(TEXT UNDER STUDY)
^^^^^^^^
I installed Ubuntu using the recommended settings (after fumbling about with partitions and swap space and, I think, managing to install Ubuntu without a boot loader, and everything seemed to be fine, and I was pleased to discover a menu that offered multiple boot options, including the newly installed Ubuntu and Windows 7 on the other disk.

When I select Ubuntu, it loads and operates perfectly. When I select Win 7, it gives me the invalid EFI error. When I change the boot order to use the SSD first, Win 7 loads as it had always done. No problem with my installs, I'm guessing the problem is with the boot manager.

After looking at similar questions and threads about the EFI issue, I install and run boot-repair, choosing the recommended/default option. It mentioned an issue to do with GPT (which I can't quite remember at the minute) and suggested enabling the separate EFI partition option, which I did and re-ran it to no avail. I have not yet tried the other advice in the error message, which was to create the partition with something like GParted.

I tried to install rEFInd from the debian package, but it errored and did not complete.

Any advice on how to either fix my issue, or correctly install rEFInd (if that would help) would be appreciated.
^^^^^^^^
(SOURCE DATA)
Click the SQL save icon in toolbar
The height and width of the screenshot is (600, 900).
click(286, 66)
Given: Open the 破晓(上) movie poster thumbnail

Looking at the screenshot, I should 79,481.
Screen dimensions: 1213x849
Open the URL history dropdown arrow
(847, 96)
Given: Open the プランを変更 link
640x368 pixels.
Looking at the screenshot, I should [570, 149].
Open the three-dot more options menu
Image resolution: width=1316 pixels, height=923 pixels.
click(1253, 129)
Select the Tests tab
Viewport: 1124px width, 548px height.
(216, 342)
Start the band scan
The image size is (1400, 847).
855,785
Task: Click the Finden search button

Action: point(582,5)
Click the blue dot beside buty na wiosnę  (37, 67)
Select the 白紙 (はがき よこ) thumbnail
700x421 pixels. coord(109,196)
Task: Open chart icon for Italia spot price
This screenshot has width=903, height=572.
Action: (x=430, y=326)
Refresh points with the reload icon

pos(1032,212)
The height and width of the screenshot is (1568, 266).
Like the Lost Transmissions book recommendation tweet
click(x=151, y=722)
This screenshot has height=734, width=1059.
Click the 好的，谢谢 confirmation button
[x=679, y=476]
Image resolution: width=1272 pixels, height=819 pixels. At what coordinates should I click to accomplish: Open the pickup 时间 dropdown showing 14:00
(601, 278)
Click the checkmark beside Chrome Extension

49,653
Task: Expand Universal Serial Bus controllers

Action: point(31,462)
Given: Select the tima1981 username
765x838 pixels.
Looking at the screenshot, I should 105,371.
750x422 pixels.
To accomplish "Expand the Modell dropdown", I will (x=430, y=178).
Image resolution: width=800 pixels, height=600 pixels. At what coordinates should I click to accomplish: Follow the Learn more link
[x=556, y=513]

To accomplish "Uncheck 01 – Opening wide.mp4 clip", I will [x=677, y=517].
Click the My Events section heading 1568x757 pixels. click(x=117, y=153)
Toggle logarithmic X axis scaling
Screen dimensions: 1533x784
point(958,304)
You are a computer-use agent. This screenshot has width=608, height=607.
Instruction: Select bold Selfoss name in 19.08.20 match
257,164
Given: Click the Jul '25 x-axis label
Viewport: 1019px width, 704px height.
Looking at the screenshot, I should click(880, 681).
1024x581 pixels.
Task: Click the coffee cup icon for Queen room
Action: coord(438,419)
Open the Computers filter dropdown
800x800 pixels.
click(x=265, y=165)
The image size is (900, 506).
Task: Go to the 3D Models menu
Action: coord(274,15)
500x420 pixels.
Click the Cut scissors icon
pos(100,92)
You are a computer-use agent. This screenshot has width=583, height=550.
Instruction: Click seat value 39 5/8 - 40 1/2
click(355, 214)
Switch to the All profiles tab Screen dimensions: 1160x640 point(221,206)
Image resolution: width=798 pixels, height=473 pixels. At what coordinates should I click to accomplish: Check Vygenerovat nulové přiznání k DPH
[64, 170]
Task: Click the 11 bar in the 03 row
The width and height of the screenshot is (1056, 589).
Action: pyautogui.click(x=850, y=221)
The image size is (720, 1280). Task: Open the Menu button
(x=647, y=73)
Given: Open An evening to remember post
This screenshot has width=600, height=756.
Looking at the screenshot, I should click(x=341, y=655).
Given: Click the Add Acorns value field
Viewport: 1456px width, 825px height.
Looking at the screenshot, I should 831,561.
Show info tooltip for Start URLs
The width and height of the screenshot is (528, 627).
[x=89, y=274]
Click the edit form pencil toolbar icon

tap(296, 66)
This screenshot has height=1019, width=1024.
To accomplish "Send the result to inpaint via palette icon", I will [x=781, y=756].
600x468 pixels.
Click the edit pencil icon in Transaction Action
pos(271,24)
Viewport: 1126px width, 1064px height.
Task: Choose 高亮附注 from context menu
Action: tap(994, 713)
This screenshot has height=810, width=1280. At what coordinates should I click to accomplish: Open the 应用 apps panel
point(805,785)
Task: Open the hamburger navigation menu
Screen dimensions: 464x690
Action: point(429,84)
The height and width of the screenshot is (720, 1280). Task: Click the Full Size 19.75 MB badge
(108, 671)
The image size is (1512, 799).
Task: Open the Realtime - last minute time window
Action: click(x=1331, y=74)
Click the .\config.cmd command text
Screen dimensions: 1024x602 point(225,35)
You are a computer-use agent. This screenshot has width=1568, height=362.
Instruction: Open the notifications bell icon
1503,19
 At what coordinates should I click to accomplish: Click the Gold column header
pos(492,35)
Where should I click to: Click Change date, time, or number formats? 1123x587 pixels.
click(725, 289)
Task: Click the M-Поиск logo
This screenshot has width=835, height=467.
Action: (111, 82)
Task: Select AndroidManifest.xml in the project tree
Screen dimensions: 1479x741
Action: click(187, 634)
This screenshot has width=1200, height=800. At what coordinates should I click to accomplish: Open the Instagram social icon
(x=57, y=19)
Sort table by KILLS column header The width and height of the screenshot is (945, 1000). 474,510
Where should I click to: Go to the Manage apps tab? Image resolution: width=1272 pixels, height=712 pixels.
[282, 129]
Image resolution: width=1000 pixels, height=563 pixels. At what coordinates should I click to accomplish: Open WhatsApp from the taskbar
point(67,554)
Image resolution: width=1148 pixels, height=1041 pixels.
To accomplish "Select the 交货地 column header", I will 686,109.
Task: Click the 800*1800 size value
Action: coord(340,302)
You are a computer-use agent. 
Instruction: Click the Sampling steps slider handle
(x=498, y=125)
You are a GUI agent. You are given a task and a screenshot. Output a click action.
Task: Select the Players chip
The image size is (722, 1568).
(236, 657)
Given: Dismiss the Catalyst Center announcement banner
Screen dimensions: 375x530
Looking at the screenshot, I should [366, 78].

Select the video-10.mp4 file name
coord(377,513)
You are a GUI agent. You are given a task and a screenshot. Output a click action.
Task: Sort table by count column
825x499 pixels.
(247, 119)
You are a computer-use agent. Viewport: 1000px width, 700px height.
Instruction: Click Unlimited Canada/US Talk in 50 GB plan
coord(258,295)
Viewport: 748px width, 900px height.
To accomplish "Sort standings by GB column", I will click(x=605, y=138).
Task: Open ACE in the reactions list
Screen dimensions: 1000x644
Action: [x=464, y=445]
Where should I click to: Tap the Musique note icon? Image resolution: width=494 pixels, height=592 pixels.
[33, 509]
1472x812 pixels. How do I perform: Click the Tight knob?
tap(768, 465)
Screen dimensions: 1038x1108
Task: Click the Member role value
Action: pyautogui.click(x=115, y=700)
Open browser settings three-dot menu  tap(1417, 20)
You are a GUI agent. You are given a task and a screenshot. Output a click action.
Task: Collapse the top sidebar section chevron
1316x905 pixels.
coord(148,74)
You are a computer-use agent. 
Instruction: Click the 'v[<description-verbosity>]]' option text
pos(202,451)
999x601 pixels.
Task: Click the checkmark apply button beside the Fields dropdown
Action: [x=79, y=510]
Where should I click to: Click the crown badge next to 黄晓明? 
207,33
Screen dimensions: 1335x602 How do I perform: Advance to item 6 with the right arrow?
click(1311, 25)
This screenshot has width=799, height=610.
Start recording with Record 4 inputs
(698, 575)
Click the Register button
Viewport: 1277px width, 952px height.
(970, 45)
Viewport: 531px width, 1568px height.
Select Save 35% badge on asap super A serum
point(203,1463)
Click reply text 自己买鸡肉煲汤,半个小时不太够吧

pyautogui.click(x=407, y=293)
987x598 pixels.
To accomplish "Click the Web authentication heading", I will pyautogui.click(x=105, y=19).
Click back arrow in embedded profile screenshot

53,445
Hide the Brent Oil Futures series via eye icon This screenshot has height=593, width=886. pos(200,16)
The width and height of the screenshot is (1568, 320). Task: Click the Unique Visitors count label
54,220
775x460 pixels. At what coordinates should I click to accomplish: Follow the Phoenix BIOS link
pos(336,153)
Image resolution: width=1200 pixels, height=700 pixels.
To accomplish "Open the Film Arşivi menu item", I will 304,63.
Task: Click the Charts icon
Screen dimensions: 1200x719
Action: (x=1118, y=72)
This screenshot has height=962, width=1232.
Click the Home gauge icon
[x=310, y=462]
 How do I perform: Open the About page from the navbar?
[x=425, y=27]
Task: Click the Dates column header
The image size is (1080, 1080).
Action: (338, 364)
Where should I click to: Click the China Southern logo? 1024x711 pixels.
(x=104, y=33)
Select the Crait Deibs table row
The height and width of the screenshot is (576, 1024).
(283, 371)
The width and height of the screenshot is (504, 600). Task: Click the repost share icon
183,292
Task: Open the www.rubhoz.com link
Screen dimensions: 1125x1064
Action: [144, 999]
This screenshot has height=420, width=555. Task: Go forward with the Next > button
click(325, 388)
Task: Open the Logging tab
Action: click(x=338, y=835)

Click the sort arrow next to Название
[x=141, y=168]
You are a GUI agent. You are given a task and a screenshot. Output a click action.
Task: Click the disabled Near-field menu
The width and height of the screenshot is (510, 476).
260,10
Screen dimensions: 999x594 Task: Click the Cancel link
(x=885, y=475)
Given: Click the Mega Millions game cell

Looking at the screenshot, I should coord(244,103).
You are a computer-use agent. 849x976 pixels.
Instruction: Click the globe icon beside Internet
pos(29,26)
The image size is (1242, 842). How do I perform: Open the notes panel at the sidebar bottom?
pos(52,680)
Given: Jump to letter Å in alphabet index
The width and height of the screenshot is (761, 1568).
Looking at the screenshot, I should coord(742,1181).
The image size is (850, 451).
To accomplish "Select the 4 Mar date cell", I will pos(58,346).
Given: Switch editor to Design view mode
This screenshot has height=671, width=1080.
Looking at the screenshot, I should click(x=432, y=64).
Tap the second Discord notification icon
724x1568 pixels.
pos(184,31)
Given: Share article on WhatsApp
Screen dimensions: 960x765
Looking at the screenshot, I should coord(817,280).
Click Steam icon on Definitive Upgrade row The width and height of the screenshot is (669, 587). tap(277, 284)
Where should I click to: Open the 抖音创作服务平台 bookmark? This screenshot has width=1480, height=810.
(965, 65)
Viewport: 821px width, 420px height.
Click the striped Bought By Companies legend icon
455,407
^^^^^^^^
(WHAT IS NEEDED) Copy out the full dual-boot EFI post above, word for word.

(EXERCISE OUTPUT)
I installed Ubuntu using the recommended settings (after fumbling about with partitions and swap space and, I think, managing to install Ubuntu without a boot loader, and everything seemed to be fine, and I was pleased to discover a menu that offered multiple boot options, including the newly installed Ubuntu and Windows 7 on the other disk.

When I select Ubuntu, it loads and operates perfectly. When I select Win 7, it gives me the invalid EFI error. When I change the boot order to use the SSD first, Win 7 loads as it had always done. No problem with my installs, I'm guessing the problem is with the boot manager.

After looking at similar questions and threads about the EFI issue, I install and run boot-repair, choosing the recommended/default option. It mentioned an issue to do with GPT (which I can't quite remember at the minute) and suggested enabling the separate EFI partition option, which I did and re-ran it to no avail. I have not yet tried the other advice in the error message, which was to create the partition with something like GParted.

I tried to install rEFInd from the debian package, but it errored and did not complete.

Any advice on how to either fix my issue, or correctly install rEFInd (if that would help) would be appreciated.